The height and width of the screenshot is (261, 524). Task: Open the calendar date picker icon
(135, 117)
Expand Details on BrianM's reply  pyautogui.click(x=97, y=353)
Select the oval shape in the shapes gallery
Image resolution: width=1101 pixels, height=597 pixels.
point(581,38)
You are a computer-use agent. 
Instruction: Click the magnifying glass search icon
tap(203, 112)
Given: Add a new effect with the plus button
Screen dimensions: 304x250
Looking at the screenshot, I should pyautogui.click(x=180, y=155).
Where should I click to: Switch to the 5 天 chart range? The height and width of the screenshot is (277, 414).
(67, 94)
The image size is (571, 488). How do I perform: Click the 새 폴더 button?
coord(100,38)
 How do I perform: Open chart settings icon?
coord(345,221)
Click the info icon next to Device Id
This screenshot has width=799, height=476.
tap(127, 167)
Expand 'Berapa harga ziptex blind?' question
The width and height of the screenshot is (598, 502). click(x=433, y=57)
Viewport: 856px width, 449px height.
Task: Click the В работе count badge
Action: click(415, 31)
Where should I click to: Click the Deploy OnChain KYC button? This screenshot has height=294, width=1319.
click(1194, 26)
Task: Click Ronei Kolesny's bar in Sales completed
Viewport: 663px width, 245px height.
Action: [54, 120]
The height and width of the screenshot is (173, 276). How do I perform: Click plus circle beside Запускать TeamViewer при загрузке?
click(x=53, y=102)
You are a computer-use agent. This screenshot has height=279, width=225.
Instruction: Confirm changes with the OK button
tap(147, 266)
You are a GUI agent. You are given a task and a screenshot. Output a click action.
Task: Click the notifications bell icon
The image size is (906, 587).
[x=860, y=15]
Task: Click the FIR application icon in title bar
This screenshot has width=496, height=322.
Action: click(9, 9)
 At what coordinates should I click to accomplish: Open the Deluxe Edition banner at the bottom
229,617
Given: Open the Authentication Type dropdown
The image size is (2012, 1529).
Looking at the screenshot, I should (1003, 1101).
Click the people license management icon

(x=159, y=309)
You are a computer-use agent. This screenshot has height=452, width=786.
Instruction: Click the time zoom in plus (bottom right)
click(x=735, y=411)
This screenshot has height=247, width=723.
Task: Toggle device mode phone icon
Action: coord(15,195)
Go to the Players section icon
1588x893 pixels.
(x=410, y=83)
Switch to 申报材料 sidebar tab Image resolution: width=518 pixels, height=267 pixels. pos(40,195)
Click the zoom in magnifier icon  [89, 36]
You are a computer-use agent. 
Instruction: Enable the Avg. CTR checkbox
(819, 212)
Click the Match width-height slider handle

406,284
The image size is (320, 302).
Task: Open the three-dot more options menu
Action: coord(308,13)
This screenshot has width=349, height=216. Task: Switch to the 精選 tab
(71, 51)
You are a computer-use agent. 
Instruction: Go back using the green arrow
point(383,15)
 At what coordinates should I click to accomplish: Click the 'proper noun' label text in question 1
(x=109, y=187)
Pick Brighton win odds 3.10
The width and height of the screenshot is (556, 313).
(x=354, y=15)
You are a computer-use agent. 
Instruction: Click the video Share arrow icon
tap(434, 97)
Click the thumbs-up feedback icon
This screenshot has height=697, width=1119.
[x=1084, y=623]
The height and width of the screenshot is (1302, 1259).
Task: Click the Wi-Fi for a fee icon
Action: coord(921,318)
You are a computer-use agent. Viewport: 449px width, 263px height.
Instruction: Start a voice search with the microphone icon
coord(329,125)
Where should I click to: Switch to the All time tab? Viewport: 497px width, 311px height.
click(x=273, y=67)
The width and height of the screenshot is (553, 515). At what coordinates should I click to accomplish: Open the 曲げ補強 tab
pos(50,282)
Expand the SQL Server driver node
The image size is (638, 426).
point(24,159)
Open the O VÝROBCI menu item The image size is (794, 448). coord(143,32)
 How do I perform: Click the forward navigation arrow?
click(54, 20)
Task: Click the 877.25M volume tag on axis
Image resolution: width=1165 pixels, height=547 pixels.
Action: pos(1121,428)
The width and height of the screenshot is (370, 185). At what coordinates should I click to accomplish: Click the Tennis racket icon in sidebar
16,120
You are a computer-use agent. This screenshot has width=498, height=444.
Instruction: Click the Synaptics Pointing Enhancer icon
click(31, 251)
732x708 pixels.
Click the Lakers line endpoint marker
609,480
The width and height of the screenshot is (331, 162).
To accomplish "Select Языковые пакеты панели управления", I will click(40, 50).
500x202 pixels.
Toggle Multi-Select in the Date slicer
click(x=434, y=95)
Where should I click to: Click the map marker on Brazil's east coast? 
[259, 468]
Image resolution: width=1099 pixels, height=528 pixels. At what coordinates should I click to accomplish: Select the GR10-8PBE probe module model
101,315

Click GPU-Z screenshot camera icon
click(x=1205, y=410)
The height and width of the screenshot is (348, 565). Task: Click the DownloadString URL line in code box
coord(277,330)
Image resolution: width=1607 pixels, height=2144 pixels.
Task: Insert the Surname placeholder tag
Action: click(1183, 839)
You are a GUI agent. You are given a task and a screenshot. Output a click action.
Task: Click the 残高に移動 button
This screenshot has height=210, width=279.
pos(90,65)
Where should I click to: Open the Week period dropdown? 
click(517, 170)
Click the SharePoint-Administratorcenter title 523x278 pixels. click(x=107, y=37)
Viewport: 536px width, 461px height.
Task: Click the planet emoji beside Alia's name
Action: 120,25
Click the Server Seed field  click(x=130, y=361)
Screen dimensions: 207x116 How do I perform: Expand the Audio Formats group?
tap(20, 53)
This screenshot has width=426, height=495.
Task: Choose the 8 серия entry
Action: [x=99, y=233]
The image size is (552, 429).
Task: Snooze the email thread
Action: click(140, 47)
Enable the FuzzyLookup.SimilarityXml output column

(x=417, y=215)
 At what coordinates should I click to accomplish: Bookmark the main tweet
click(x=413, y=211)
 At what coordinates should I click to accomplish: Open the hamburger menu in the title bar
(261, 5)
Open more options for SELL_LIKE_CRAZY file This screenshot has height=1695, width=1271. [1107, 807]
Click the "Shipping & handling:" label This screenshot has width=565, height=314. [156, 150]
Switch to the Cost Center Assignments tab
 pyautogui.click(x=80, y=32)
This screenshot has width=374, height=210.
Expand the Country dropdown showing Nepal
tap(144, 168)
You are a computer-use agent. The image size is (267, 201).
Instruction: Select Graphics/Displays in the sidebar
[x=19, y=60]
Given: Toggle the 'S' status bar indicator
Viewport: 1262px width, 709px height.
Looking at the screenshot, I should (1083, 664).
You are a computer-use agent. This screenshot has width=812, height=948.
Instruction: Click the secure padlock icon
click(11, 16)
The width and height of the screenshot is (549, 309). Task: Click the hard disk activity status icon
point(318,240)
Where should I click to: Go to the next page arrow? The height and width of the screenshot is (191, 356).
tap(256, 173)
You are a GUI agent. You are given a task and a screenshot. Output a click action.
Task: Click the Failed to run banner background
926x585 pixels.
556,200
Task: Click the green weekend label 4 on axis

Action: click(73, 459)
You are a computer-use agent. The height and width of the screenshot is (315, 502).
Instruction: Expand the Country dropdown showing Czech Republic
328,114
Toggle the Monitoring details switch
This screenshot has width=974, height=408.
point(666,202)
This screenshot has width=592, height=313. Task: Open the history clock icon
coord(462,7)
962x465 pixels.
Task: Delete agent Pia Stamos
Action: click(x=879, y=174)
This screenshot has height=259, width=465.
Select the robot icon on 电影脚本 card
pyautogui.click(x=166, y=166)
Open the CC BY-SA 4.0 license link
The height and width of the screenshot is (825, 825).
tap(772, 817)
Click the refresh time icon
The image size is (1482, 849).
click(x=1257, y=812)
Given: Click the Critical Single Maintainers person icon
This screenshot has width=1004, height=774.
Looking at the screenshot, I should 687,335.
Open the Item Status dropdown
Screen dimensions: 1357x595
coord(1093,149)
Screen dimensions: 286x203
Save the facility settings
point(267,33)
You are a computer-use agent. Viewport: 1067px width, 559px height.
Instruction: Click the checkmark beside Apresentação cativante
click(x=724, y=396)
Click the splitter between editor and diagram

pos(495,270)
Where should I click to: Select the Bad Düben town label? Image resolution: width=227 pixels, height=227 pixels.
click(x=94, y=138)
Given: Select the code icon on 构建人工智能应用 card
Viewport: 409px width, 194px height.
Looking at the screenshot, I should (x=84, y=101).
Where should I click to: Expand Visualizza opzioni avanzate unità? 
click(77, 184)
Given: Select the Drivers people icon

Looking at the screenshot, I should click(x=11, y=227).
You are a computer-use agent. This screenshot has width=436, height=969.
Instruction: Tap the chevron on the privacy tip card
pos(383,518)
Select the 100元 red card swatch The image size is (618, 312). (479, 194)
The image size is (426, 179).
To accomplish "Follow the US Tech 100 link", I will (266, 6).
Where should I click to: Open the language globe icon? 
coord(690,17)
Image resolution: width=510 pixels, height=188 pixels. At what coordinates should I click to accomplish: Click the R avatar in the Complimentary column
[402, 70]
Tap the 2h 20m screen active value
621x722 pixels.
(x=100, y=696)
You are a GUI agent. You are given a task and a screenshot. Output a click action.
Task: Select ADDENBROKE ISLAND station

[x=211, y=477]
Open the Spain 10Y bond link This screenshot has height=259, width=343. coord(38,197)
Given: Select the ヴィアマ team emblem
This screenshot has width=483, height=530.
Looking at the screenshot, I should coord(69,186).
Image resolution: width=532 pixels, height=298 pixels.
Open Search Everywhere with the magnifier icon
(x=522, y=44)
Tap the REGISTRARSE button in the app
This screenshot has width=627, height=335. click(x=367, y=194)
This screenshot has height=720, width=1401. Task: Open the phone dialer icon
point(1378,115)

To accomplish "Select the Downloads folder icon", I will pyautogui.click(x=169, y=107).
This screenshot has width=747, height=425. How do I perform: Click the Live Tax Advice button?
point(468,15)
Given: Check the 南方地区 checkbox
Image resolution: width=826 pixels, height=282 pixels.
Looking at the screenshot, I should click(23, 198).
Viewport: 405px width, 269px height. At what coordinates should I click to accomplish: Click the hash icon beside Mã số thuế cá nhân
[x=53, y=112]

_Prompt_.
Lines wanted from the listing above: the line with "Instruction: Expand the" up to and including the line with "Given: Click the". Please write them out exactly, adding nothing else.

_Answer box_.
Instruction: Expand the Country dropdown showing Czech Republic
328,114
Toggle the Monitoring details switch
This screenshot has width=974, height=408.
point(666,202)
This screenshot has width=592, height=313. Task: Open the history clock icon
coord(462,7)
962x465 pixels.
Task: Delete agent Pia Stamos
Action: click(x=879, y=174)
This screenshot has height=259, width=465.
Select the robot icon on 电影脚本 card
pyautogui.click(x=166, y=166)
Open the CC BY-SA 4.0 license link
The height and width of the screenshot is (825, 825).
tap(772, 817)
Click the refresh time icon
The image size is (1482, 849).
click(x=1257, y=812)
Given: Click the Critical Single Maintainers person icon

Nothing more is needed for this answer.